In agreeing with Coburn, the Court dismissed Primero’s application. Whitby J noted that unlike other interlocutory applications, an injunction to prevent a party having recourse to security does not require the courts to consider either whether there is a serious question to be tried regarding ultimate entitlement to damages or what the balance of convenience might favour; rather the Court must determine the proper construction of the contract and in doing so, what a reasonable business person would have understood the clause to mean in the context. Her Honour noted that there are two primary purposes for providing security in a construction contract:
- To provide security in the event of insolvency of the contractor; and
- Allocate the risk between the parties so as to provide who will be out of pocket pending final resolution of a dispute.
Her Honour held that in determining the intended purpose of a security clause, the court should not adopt, as a starting point, the position that the parties were seeking to allocate risk pending determination of a dispute. Rather this is a matter of construction and identifying the object of the contract.
Following a lengthy analysis of various terms of the contract, Whitby J held that:
- The security clause did allocate risk between the parties.
- The terms of the security were unconditional and permitted Coburn “to call upon it” before a dispute was resolved.
- It did not make “commercial sense” to require Coburn to obtain an objective “determination” of its entitlements before it could have recourse to the security.
- Each of the surrounding subparagraphs (a), (c) and (d) in clause 5.2 permitted Coburn to have recourse where it had an honest belief (or bona fide claim) that the trigger events occurred.

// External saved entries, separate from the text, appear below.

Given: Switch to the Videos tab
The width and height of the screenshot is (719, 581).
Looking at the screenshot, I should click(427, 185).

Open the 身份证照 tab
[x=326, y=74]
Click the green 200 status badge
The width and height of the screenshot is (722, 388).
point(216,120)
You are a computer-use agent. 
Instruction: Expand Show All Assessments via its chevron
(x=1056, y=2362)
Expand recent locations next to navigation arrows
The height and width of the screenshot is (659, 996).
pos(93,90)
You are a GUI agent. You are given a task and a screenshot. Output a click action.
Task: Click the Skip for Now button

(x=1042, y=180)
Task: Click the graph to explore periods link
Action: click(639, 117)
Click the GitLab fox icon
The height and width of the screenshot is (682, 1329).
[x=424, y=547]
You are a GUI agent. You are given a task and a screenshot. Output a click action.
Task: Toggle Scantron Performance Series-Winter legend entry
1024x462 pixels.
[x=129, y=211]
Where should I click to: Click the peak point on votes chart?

- Commercial sense required construing 5.2(b) in the same manner, meaning Coburn was entitled to have recourse to the security where it “honestly believed” that Primero was in “breach of a material obligation of the contract”.
- While the text of clause 5.2(b) did not include the words “honestly believes”, the Court concluded that this was what the parties intended.
This decision is consistent with the previous authorities that accept the unconditional nature of recourse to security clauses, but reiterates how the entitlement to call on the security will be determined by reference to the specific terms of the contract.
The judgment can be found here.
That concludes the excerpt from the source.